Edinburgh-based Cairn Energy plc and state-owned insurer LIC hold the key to billionaire Anil Agarwal's move to absorb his cash-rich oil firm Cairn India Ltd into debt-laden resources arm Vedanta Ltd.
Edinburgh-based Cairn Energy plc and state-owned insurer LIC hold the key to billionaire Anil Agarwal’s move to absorb his cash-rich oil firm Cairn India Ltd into debt-laden resources arm Vedanta Ltd.
The merger, under which Cairn India shareholders will receive one equity share and one 7.5 per cent preference share in Vedanta Ltd for every share they hold, needs approval of at least half of the minority shareholders.
Cairn Energy, which in 2011 sold majority stake in Cairn India to Vedanta for USD 8.67 billion, still holds 9.82 per cent stake in the company. Life Insurance Corp of India (LIC) has another 9.06 per cent and the deal will fall if the two decide to vote against the merger.
Vedanta holds 59.88 per cent stake in Cairn India.
“We note the announcement and will assess whether the proposal is in the interests of Cairn Energy plc as a shareholder in Cairn India Limited in due course,” a Cairn Energy spokesperson said.
Cairn Energy would have sold its remainder shareholding in the sharebuy Cairn India did last year. But it couldn’t as Income Tax Department frooze the shareholding over USD 1.6 billion tax demand.

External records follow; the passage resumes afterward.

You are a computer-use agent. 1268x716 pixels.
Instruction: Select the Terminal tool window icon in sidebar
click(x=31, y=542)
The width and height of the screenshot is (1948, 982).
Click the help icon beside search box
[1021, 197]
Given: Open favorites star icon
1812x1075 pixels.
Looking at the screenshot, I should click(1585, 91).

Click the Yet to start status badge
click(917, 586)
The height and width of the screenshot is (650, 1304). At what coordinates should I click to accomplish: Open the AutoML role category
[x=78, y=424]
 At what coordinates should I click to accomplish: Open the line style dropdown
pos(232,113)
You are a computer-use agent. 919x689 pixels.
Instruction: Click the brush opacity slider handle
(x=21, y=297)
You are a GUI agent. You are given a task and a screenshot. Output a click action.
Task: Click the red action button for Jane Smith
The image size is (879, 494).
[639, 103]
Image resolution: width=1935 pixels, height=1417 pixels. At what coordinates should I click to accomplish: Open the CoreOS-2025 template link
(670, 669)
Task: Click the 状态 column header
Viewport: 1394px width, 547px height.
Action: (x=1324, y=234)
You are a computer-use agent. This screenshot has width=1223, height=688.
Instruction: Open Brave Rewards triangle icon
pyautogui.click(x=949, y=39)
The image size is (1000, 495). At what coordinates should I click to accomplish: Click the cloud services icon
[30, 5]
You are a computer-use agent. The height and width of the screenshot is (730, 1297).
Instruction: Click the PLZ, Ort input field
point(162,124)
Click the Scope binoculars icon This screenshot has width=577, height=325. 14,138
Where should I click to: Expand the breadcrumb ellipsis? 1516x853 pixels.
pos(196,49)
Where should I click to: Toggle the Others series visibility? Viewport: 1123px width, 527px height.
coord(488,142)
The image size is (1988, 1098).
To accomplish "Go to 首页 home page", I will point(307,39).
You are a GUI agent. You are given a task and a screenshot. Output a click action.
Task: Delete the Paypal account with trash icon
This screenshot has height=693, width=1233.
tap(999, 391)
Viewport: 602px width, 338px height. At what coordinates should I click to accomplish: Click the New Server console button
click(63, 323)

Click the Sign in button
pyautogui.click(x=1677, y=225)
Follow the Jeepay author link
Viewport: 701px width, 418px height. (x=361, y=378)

Credit Suisse Group AG said the merger would also need an approval of the Income Tax Department.
Vedanta chief executive Tom Albanese said the company will engage with minority shareholders to get an approval.
CLSA in a research note said merger plan may be rejected by minority shareholders of Cairn India. “Approval from government due to court cases and minority shareholders because of unattractive valuations may prove a hurdle for this merger.”
A rejection will hinder Vedanta’s access to Cairn India’s USD 2.9 billion cash as he seeks to lower debt.
Through the merger, Agarwal plans to use Rs 16,867 crore cash lying with Cairn to pay off part of Vedanta’s debt. Cairn has no debt, and cash needs have dwindled after investment programme was slashed by 60 per cent to USD 500 million for current year.
Vedanta Ltd, India’s top producer of aluminium and copper, is nation’s second-most indebted metals company and its annual interest costs is nearly three times the London parent’s.
It has debt of Rs 77,752 crore, excluding a USD 1.25 billion inter-company loan from Cairn India.
Cairn’s cash could have been funnelled to its parent through dividends, but that would incur taxes. It last year extended a low interest loan of USD 1.25 billion to Vedanta Ltd, a move that spooked investors about corporate governance.